Brief:
Each record must appear in the answer exactly as given.

Data for the task:
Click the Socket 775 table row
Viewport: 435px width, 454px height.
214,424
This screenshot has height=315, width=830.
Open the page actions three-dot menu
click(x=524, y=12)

Written solution:
Click the Socket 775 table row
Viewport: 435px width, 454px height.
214,424
This screenshot has height=315, width=830.
Open the page actions three-dot menu
click(x=524, y=12)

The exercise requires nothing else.